- [ABOUT THIS EXERCISE] All the lines below should appear again unchanged, though their pictures should not.

- [EXERCISE INPUTS]
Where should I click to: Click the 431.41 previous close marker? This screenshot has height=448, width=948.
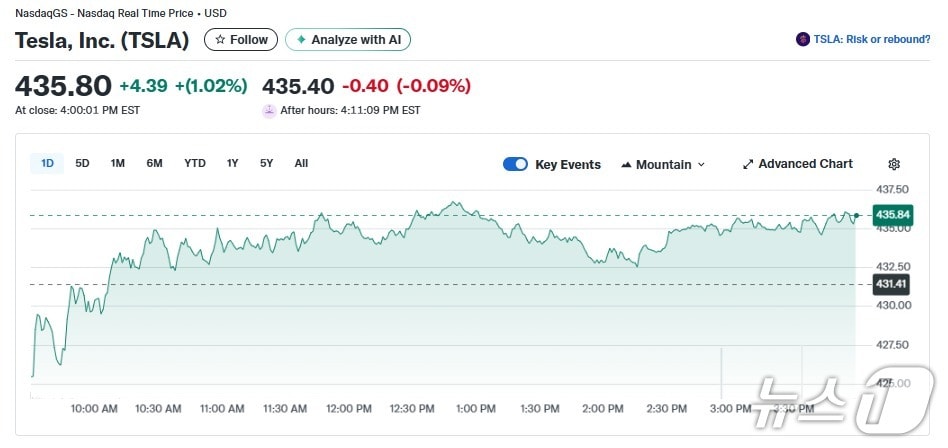pos(892,284)
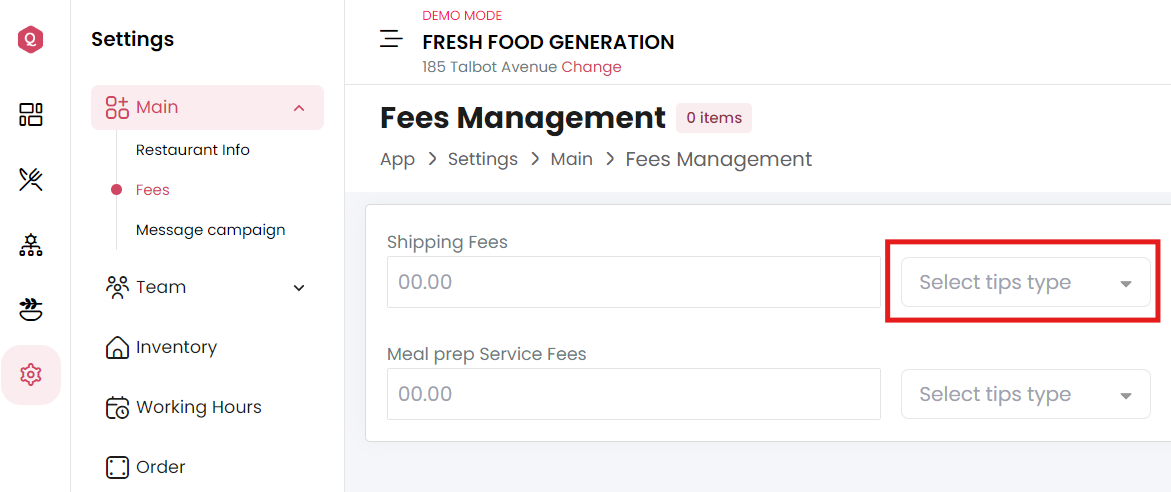Click the Q logo icon
The image size is (1171, 492).
coord(31,40)
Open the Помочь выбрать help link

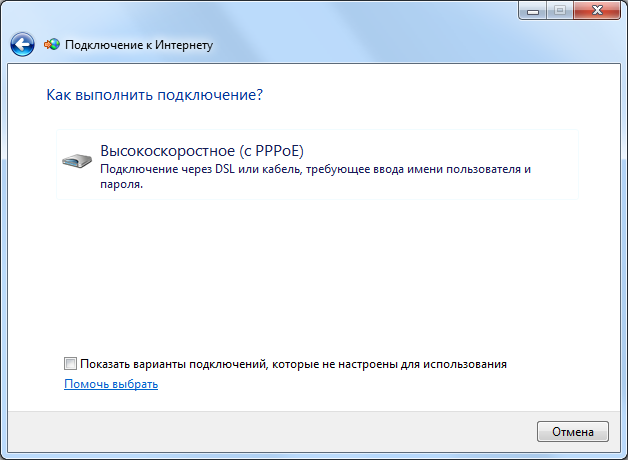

- [OUTPUT BELOW]
Where should I click to: Click the 431.41 previous close marker? This screenshot has height=448, width=948.
pos(892,284)
Click the Q logo icon
The image size is (1171, 492).
coord(31,40)
Open the Помочь выбрать help link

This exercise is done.